> _What is required_
Reproduce all the entries precisely.

Stored records

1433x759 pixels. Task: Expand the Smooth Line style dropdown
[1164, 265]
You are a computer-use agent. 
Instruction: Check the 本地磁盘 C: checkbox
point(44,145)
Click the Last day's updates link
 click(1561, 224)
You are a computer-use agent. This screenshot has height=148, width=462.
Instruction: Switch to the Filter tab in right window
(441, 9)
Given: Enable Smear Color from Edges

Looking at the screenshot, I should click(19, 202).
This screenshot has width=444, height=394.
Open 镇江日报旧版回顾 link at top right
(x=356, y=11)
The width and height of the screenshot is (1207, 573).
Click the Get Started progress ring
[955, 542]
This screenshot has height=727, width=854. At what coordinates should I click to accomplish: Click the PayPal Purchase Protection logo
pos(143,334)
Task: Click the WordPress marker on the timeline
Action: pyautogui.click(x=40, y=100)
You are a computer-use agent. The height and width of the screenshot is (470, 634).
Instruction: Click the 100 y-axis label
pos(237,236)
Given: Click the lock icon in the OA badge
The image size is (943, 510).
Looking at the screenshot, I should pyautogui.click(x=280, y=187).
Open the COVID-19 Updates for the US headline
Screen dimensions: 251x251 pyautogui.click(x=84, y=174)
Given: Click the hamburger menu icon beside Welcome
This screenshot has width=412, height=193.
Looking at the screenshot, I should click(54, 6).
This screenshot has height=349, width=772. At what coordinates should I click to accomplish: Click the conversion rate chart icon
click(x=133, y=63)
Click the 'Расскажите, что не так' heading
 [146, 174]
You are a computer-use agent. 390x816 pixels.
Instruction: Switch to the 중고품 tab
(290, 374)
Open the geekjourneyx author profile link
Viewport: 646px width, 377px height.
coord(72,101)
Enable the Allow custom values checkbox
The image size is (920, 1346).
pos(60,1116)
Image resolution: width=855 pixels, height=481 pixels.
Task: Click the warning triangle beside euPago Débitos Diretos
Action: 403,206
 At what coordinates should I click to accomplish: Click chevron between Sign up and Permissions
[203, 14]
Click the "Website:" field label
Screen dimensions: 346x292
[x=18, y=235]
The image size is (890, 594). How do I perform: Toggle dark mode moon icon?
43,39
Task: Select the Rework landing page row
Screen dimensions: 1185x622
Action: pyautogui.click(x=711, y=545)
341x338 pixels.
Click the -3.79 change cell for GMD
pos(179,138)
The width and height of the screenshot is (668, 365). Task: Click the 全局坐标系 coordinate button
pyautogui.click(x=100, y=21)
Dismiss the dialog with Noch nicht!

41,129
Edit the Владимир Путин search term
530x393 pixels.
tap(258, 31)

> _Solution to this exercise_
1433x759 pixels. Task: Expand the Smooth Line style dropdown
[1164, 265]
You are a computer-use agent. 
Instruction: Check the 本地磁盘 C: checkbox
point(44,145)
Click the Last day's updates link
 click(1561, 224)
You are a computer-use agent. This screenshot has height=148, width=462.
Instruction: Switch to the Filter tab in right window
(441, 9)
Given: Enable Smear Color from Edges

Looking at the screenshot, I should click(19, 202).
This screenshot has width=444, height=394.
Open 镇江日报旧版回顾 link at top right
(x=356, y=11)
The width and height of the screenshot is (1207, 573).
Click the Get Started progress ring
[955, 542]
This screenshot has height=727, width=854. At what coordinates should I click to accomplish: Click the PayPal Purchase Protection logo
pos(143,334)
Task: Click the WordPress marker on the timeline
Action: pyautogui.click(x=40, y=100)
You are a computer-use agent. The height and width of the screenshot is (470, 634).
Instruction: Click the 100 y-axis label
pos(237,236)
Given: Click the lock icon in the OA badge
The image size is (943, 510).
Looking at the screenshot, I should pyautogui.click(x=280, y=187).
Open the COVID-19 Updates for the US headline
Screen dimensions: 251x251 pyautogui.click(x=84, y=174)
Given: Click the hamburger menu icon beside Welcome
This screenshot has width=412, height=193.
Looking at the screenshot, I should click(54, 6).
This screenshot has height=349, width=772. At what coordinates should I click to accomplish: Click the conversion rate chart icon
click(x=133, y=63)
Click the 'Расскажите, что не так' heading
 [146, 174]
You are a computer-use agent. 390x816 pixels.
Instruction: Switch to the 중고품 tab
(290, 374)
Open the geekjourneyx author profile link
Viewport: 646px width, 377px height.
coord(72,101)
Enable the Allow custom values checkbox
The image size is (920, 1346).
pos(60,1116)
Image resolution: width=855 pixels, height=481 pixels.
Task: Click the warning triangle beside euPago Débitos Diretos
Action: 403,206
 At what coordinates should I click to accomplish: Click chevron between Sign up and Permissions
[203, 14]
Click the "Website:" field label
Screen dimensions: 346x292
[x=18, y=235]
The image size is (890, 594). How do I perform: Toggle dark mode moon icon?
43,39
Task: Select the Rework landing page row
Screen dimensions: 1185x622
Action: pyautogui.click(x=711, y=545)
341x338 pixels.
Click the -3.79 change cell for GMD
pos(179,138)
The width and height of the screenshot is (668, 365). Task: Click the 全局坐标系 coordinate button
pyautogui.click(x=100, y=21)
Dismiss the dialog with Noch nicht!

41,129
Edit the Владимир Путин search term
530x393 pixels.
tap(258, 31)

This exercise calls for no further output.